Freight trains will still stop in town, but express and telegraph service must all be taken care of through the Stratford Office, on the basis of economy.

O quae mutation rerum! How times have changed! Certainly not for the better in our case. In 1896 the train schedule was as follows:
Trains leave Tavistock at:
B & G.R.

    Going East               Going West
    9:02 a.m. Express     11:33 a.m. Express
    8:25 a.m. Mixed     4:52 p.m. Mixed
    4:52 p.m. Express     9:00 p.m. Express

    Pt. Dover and Wiarton Line
    Going South               Going North
    10:19 a.m. Mixed     9:46 a.m. Passenger
    4:35 p.m. Passenger     6:30 p.m. Mixed

This second line had been constructed in 1876 and served until 1932 when service was discontinued from Hickson to Stratford. Sometimes termed the "peanut line", its rails were of light gauge, suitable only for lighter or yard engines. The tracks were torn up in 1935 and the station sold.
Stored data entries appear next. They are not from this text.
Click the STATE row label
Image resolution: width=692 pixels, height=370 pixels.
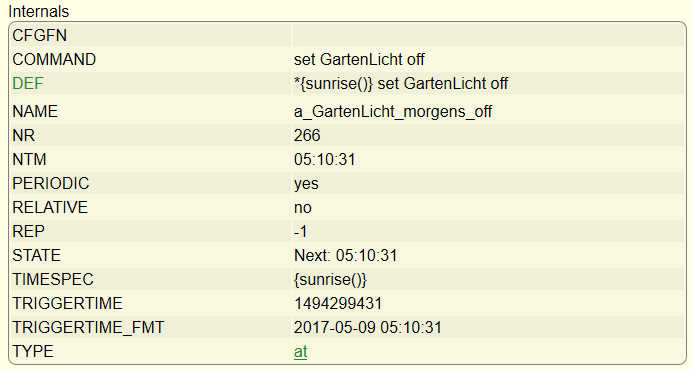coord(37,256)
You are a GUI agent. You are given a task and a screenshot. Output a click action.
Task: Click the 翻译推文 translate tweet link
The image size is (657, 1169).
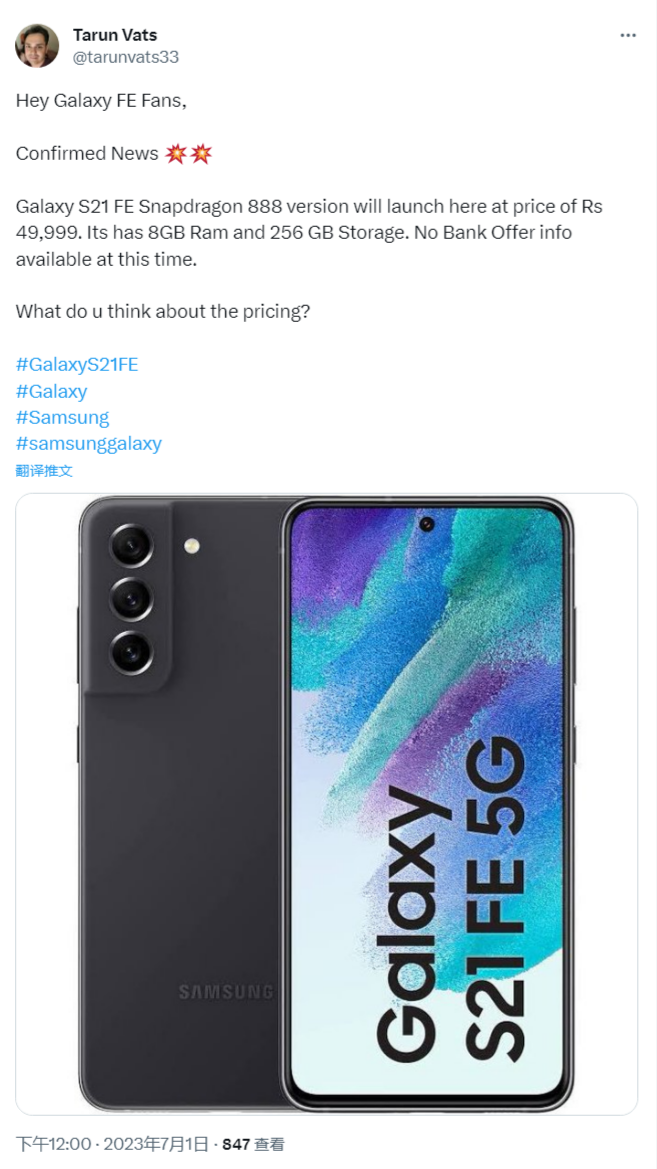point(44,470)
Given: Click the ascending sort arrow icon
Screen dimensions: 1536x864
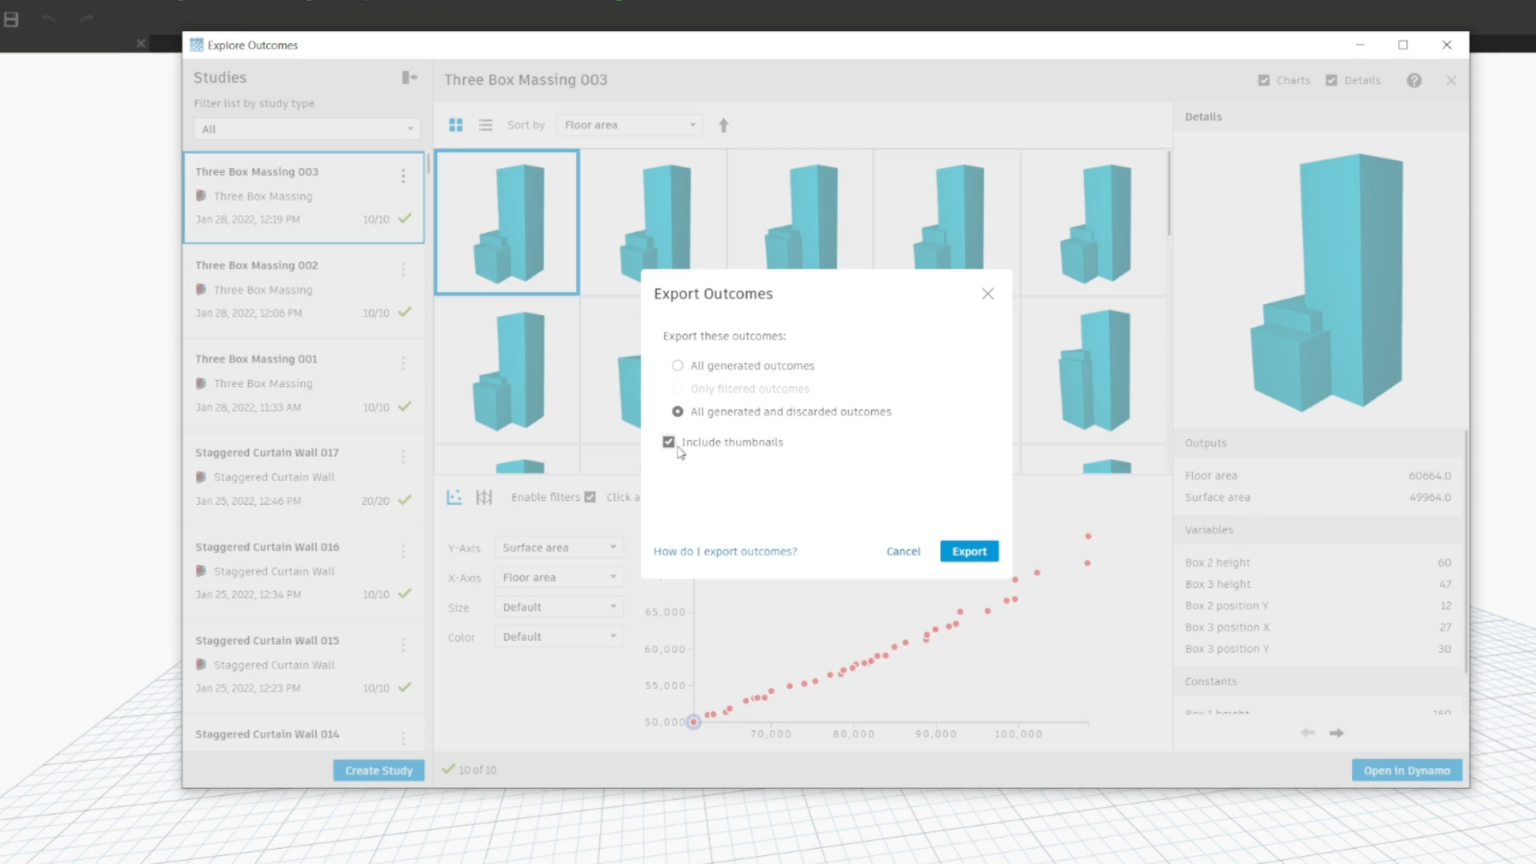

The mixed trains were colloquially termed "hog" specials, and quite appropriately, for both Stations of Tavistock shipped carloads and carloads of pigs, cattle, sheep, and lambs to the Toronto and American markets, and cheese and apples as well. John Vance sent a carload of lambs to Buffalo during one week on 1896; R. Moore a carload of sheep to the Old Country, George Matheson a carload of cattle to Boston, the Tavistock Milling Company sent two carloads of flour to Boston, and received a carload of wheat from Goderich. The station, the freight sheds and the cattle chutes were busy places.

Tavistock Junction
TAVISTOCK JUNCTION

Main Line with Port Dover tracks entering from the right.

The Pt. Dover Line joined the main line at the Junction, about a mile west of the main station. Here Mr. Louis Loth acted as check control for the many trains for 43 years. His son Fred served for many years as agent at the Dover station, where we entrained for the Stratford Collegiate and the Stratford Business College. There used to be the sweetest Tolman Sweets in Mogk's orchard, just across the tracks.

Early in the year Mrs. Margaret Philip of Markham was searching for a trace of her grandfather a Mr. Matthew Gibson, who, she claimed, had been the first station-agent here. We have no record of him, but Sutherland's Gazetteer, in 1867 lists Mr. A.M. Kerby as holding that office. The Tavistock Gazette reports a Mr. L. Kuntz in 1902 and a George Reid in 1909.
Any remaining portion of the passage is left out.